Is 4G on the Tube something to get excited about?
Ben Askins, managing director at Verb Brands, says YES.
“Sorry I didn’t get back to you, I was on the Tube” is an anecdote that our grandchildren will be shocked by.
While it’s true that no one will be able to stop the incoming onslaught of obnoxious “Hello! Yeah I’m on the Tube! No, it’s rubbish!” Dom Joly types, the benefits of 4G on the London Underground are stark.
Yes, it’s important to switch off, but people will now have choice; Tube delays will be less painful; and 1.35bn passengers every year can continue whatever they were doing when they got on the escalator.

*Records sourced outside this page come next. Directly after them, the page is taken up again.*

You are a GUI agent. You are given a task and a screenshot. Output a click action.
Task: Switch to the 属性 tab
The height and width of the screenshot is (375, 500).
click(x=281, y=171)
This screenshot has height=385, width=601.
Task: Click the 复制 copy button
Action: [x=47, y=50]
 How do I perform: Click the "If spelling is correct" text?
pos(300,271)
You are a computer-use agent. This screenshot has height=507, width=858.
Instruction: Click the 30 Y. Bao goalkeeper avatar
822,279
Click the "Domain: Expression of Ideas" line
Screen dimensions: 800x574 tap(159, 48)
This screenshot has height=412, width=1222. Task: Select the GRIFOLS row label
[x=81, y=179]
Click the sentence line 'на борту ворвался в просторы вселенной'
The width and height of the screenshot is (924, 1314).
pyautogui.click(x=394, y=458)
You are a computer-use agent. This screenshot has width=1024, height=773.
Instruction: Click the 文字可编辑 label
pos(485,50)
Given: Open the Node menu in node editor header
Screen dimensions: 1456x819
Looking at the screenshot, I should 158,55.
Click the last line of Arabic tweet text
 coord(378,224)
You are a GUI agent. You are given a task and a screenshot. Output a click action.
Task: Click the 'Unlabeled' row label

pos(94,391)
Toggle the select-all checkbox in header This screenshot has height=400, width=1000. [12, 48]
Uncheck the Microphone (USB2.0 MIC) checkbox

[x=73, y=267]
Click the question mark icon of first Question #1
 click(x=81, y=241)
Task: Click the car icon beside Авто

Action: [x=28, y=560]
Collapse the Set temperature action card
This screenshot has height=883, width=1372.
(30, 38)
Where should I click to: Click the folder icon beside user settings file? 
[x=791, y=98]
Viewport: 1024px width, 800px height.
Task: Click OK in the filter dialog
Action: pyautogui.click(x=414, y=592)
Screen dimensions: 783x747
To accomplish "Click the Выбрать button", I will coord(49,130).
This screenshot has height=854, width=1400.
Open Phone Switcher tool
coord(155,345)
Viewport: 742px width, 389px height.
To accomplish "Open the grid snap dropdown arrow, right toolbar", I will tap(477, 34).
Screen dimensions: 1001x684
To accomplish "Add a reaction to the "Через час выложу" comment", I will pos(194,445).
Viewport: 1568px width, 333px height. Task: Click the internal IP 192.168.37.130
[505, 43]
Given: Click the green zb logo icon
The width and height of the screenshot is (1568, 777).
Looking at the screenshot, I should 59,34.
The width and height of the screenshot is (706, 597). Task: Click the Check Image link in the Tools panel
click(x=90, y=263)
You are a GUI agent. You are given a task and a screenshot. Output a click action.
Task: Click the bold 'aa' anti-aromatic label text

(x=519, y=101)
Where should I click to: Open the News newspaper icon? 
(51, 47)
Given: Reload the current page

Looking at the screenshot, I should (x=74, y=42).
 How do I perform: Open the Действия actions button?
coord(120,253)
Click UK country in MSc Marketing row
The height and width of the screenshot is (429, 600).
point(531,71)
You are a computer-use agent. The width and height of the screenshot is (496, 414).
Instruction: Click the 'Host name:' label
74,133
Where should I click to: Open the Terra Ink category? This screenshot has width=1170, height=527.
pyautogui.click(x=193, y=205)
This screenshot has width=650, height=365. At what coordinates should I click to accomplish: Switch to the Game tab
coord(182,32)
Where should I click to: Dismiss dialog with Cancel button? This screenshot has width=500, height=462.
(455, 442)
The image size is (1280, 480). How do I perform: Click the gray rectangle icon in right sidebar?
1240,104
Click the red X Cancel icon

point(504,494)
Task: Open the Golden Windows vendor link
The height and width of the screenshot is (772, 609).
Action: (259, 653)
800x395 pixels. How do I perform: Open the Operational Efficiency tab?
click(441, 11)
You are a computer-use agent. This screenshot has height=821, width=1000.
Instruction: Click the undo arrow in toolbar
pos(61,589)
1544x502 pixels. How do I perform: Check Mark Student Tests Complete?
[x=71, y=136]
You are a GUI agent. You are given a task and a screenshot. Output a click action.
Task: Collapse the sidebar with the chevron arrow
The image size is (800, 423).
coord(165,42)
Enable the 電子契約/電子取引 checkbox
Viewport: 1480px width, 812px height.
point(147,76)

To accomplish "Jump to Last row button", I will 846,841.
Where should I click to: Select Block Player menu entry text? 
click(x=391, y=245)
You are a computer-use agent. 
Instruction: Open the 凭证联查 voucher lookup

Commuters already spend £22.8bn a year on purchases made while on their journeys to or from work, a vast 14 per cent of annual online UK spend, and 4G will make Londoners’ travel useful time. Adding milk to your Ocado shop, buying those shoes on Asos, admiring Ronaldo’s new Bugatti on Instagram, or getting through the life admin you’ve been putting off for weeks – it’s all doable.
For the dreamers and bookworms, there’s no obligation to get your phone out. But for the rest of us, we’ll no longer have to mind the digital gap.
Alex Deane, a Conservative commentator, says NO.
Refuges in which one’s fellow man is not turned into a screen-gazing, slack-jawed zombie inexorably dwindle to nothing: some flights (for now); churches (generally, at least); now, alas, we lose the Tube.
Is there any illustration of our dependence on these obsession boxes more obvious and powerful than the fact that people are apparently incapable of being temporarily offline even when deep underground?
People on the Tube – you may find this hard to believe – actually do this thing called “reading”. Actual books. I’m not kidding. Go down and see it, while you can. They talk to their friends without that tediously distracted air of the person perpetually pulling the screen down to refresh in search of something ephemeral rather than looking at what’s in front of them.
Now, the same frustration felt while navigating London streets around handset-hypnotised shufflers not looking where they’re going will be duplicated in the tunnelled world beneath us too. Thanks, progress.
Don’t the clots responsible realise that the absence of signal is the best thing about the Underground?